Other ridges 28, in addition to the first ridge 28 and the second ridge 28, may be formed. Forming the pattern 14 may include forming an array of ridges 28 evenly spaced and aligned substantially parallel to one another. Forming the pattern 14 may include forming ridges 28 that are distributed without a particular order upon the exterior surface 12 of the body 10. Forming the pattern 14 may including forming intersecting ridges 28. Forming the pattern 14 of features may include forming additional features including features formed by removing material from the body 10 to create cavities 20 in accordance with the first embodiment (FIGS. 1C and 1D), to create trenches 22 in accordance with the second embodiment (FIGS. 2C and 2D), and/or to create pillars 24 in accordance with the third embodiment (FIGS. 3C and 3D). Forming additional features may include forming extensions in configurations other than ridges 28.

The remaining processing stages may be the same as those with the first through third embodiments, such that the coating 34 may be formed as previously described with reference to FIGS. 1E and 1F.

Forming a pattern 14 in accordance with any of the first through fourth embodiments may include forming a small-scale pattern. A small-scale pattern includes, without limitation, a three-dimensional topography of features (e.g., cavities, trenches, ridges, extensions, indents, pillars, and the like) having at least one dimension of about 1 millimeter or less, including, for example, 1 micron or less. The small-scale pattern may be disposed on an exterior surface 12 of a body 10 in which the exterior surface 12 is an otherwise flat surface or a surface having an underlying curvature of elements larger than the features of the small-scale pattern.

FIG. 5 illustrates a wellbore tool of the present disclosure. Depicted is a component of a wellbore tool containing a coating. The wellbore tool may comprise a component of a wellbore tool configured as a downhole Moineau-type “mud” motor. It may include a portion of a power section 100 of a downhole motor. The component of the wellbore tool includes one or more bodies 110, such as a rotor 120, a stator 130, and/or a bypass valve assembly 140. The bodies 110 may include any metal, alloy, or other hard material. One or more surfaces of the bodies 110, for example, one or more surfaces of the rotor 120 and bypass valve assembly 140, may have their own coatings 150 over at least a portion thereof. The coatings 150 may be formed in accordance with the first, second, third, and/or fourth embodiments of the method for forming a coating, as discussed above in reference to FIGS. 1A through 1F, 2A through 2F, 3A through 3F, and 4A through 4F, respectively.

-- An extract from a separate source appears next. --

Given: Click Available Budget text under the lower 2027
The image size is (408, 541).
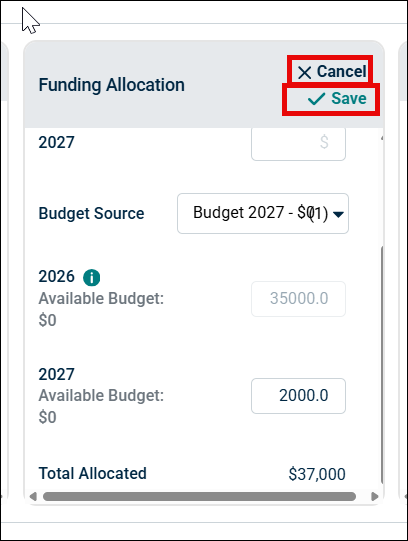Looking at the screenshot, I should tap(101, 395).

FIG. 6 illustrates another wellbore tool of the present disclosure. Depicted is an earth-boring rotary drill bit 200 having a bit body 210 that includes a plurality of blades 220 separated from one another by fluid courses 230. The portions of the fluid courses 230 that extend along the radial side (the “gage” areas of the drill bit 200) between adjacent blades 220 are often referred to in the art as “junk slots.” A plurality of cutting elements 240 are mounted to each of the blades 220. The bit body 210 further includes a generally cylindrical internal fluid plenum and fluid passageways that extend through the bit body 210 to an exterior surface 250 of the bit body 210. Nozzles 260 may be secured within the fluid passageways proximate to the exterior surface 250 of the bit body 210 for controlling the hydraulics of the drill bit 200 during drilling.

During a drilling operation, the drill bit 200 may be coupled to a drill string (not shown). As the drill bit 200 is rotated within the wellbore, drilling fluid may be pumped down the drill string, through the internal fluid plenum and fluid passageways within the bit body 210 of the drill bit 200, and out from the drill bit 200 through the nozzles 260. Formation cuttings generated by the cutting elements 240 of the drill bit 200 may be carried with the drilling fluid through the fluid courses 230, around the drill bit 200, and back up the wellbore to an annular space within the wellbore and outside the drill string.

As shown in FIG. 6, sections of coating 280, which are represented in FIG. 6 by the cross-hatched areas for purposes of illustration, may be disposed over at least a portion of the exterior surfaces 250 of the bit body 210. The segments of coating 280 may be formed in accordance with the first, second, third, and/or fourth embodiments of the method for forming a coating, as discussed above in reference to FIGS. 1A through 1F, 2A through 2F, 3A through 3F, and 4A through 4F, respectively. The material comprising the coating 280 may be a hydrophobic material. The hydrophobic material may be, without limitation, any material or surface with which water droplets have a contact angle in air of at least 90°, as measured by a contact angle goniometer as described in the ASTM Standard D7334-08 (Standard Practice for Surface Wettability of Coatings, Substrates and Pigments by Advancing Contact Angle Measurement, ASTM Int'l, West Conshohocken, Pa., 2008), which standard is incorporated herein in its entirety by this reference. Hydrophobic materials include, for example and without limitation, non-polar silicones and fluorocarbons.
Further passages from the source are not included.